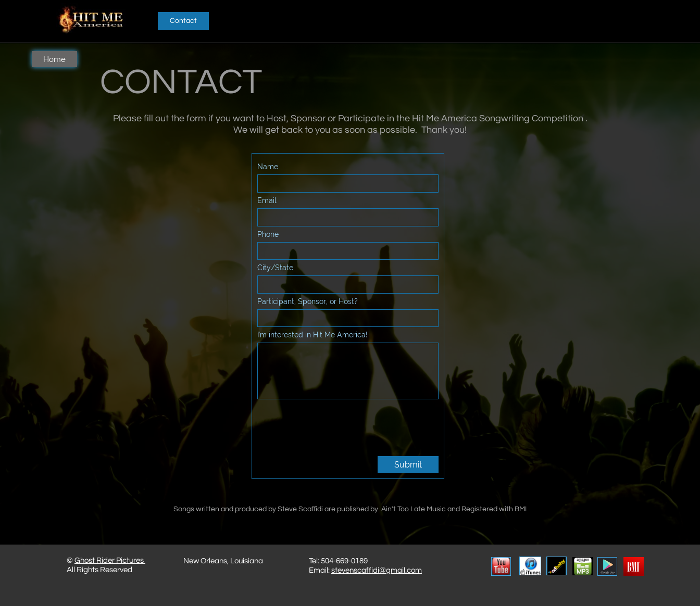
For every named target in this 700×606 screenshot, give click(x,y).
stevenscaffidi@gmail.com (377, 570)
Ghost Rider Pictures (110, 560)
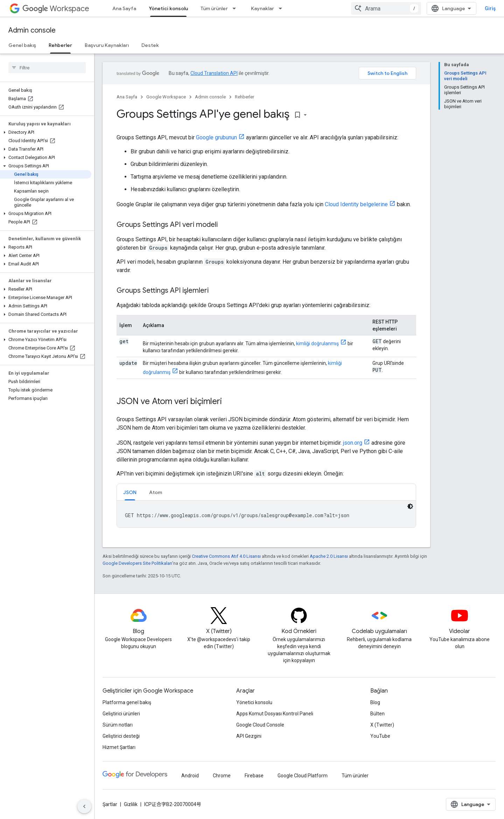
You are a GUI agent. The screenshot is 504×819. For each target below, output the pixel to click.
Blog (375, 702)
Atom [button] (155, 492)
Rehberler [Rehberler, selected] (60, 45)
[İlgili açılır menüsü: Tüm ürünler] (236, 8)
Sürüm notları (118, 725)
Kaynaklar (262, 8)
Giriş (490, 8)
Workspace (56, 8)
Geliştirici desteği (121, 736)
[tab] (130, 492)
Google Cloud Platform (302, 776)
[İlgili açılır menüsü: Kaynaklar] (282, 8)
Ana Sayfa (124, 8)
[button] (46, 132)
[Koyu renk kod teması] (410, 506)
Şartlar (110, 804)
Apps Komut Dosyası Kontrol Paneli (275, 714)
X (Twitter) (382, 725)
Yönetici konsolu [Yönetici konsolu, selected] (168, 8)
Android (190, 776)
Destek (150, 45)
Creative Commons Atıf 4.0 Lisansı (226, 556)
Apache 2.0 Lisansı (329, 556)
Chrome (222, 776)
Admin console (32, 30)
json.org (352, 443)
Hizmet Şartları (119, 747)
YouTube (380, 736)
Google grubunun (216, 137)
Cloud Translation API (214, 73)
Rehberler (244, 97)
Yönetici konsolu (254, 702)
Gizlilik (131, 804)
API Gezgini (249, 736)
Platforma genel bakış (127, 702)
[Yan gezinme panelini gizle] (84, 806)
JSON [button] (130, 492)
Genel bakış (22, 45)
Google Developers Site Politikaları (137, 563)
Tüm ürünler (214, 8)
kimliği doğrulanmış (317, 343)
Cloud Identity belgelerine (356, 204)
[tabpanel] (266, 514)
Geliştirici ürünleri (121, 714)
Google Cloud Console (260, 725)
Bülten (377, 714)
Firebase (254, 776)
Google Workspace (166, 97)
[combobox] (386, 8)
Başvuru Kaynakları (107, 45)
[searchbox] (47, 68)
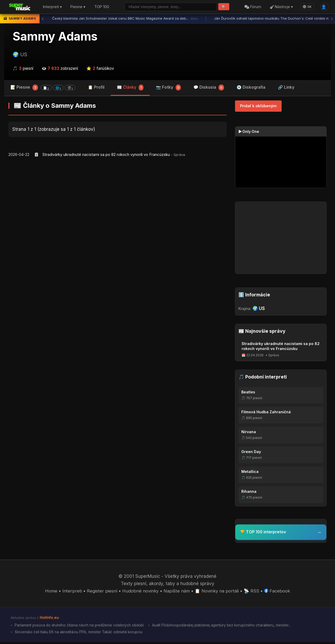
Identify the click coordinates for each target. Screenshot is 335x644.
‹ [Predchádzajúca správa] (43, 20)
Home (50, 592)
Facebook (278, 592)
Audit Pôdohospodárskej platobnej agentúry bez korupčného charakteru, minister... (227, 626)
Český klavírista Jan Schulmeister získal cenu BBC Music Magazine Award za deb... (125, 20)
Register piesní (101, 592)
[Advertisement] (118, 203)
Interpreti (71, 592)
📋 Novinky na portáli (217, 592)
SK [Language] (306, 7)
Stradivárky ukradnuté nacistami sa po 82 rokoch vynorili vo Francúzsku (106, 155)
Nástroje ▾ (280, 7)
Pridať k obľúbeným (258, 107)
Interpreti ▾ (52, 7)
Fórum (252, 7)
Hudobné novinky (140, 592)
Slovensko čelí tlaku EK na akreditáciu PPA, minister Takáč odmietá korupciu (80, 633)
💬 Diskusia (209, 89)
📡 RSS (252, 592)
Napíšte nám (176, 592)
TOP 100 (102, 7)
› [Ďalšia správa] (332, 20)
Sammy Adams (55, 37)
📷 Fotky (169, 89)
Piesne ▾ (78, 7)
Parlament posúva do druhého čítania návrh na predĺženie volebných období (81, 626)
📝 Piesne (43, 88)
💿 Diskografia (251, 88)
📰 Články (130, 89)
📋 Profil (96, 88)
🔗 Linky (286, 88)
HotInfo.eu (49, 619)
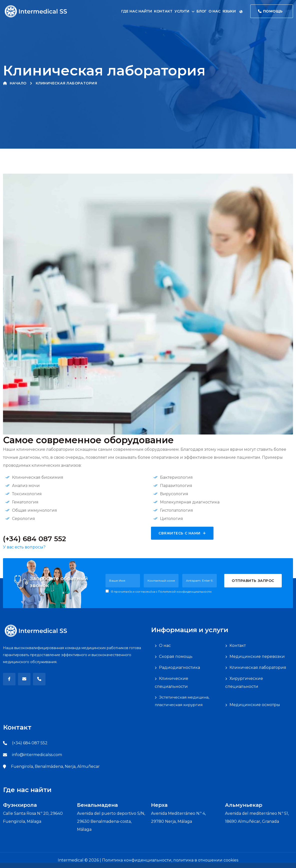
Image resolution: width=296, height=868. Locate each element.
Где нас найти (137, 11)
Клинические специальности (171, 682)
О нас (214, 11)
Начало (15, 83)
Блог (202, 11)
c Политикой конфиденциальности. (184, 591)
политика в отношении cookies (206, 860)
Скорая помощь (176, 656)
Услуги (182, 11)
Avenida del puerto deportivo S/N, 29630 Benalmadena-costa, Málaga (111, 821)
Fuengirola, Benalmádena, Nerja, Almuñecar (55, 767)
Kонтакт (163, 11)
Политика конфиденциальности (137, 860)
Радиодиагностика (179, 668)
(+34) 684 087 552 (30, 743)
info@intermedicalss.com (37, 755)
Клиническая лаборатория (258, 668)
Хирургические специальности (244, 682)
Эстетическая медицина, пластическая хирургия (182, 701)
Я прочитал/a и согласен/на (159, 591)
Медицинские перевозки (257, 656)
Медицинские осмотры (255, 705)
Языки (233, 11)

========

TASK TO COMPLETE: Take the part of the entries that opens with the line containing "Rehberler (244, 97)" and closes with the line containing "HotInfo.eu (49, 619)", and write it out again with its requests, adding 94 to every x and y coordinate in the answers. Leave the pictures out.

SOLUTION:
Rehberler (338, 191)
Yönetici konsolu (348, 796)
Gizlilik (225, 898)
API Gezgini (343, 830)
Platforma genel bakış (221, 796)
[Yan gezinme panelini gizle] (178, 900)
JSON [button] (224, 586)
Genel bakış (116, 139)
Google Developers Site Politikaları (231, 657)
Tüm ürünler (308, 102)
kimliği doğrulanmış (411, 437)
Cloud Identity belgelerine (450, 298)
[tabpanel] (360, 608)
Geliştirici ürünleri (215, 808)
Google Cloud Console (354, 819)
Bülten (471, 808)
Firebase (348, 870)
Google Workspace (260, 191)
[combobox] (480, 102)
Başvuru Kaynakları (201, 139)
[searchbox] (141, 162)
Identify the click coordinates for each target. Screenshot is 335x644.
‹ [Predchádzajúca správa] (137, 114)
Home (144, 686)
Facebook (372, 686)
Audit Pôdohospodárskej platobnej agentúry bez korupčného charakteru, minister... (321, 720)
Český klavírista Jan Schulmeister získal cenu BBC Music Magazine Award za deb... (219, 114)
Register piesní (195, 686)
[Advertisement] (212, 297)
Interpreti (165, 686)
📋 Novinky na portáli (311, 686)
SK [Language] (400, 101)
Stradivárky ukradnuté nacistami sa po 82 rokoch vynorili vo Francúzsku (200, 249)
Nástroje ▾ (374, 101)
Pridať k obľúbeným (352, 201)
Interpreti ▾ (146, 101)
Fórum (346, 101)
Hudobné novinky (234, 686)
Slovensko čelí tlaku EK na akreditáciu PPA, minister Takáč odmietá korupciu (174, 727)
💬 Diskusia (303, 183)
📡 RSS (346, 686)
Napíšte nám (270, 686)
TOP 100 (196, 101)
› [Ďalšia správa] (426, 114)
Sammy Adams (149, 131)
📷 Fotky (263, 183)
Piesne ▾ (172, 101)
Parlament posúva do druhého čítania návrh na predĺženie volebných období (175, 720)
📝 Piesne (137, 182)
💿 Diskografia (345, 182)
📰 Články (224, 183)
📋 Profil (190, 182)
🔗 Linky (380, 182)
HotInfo.eu (143, 713)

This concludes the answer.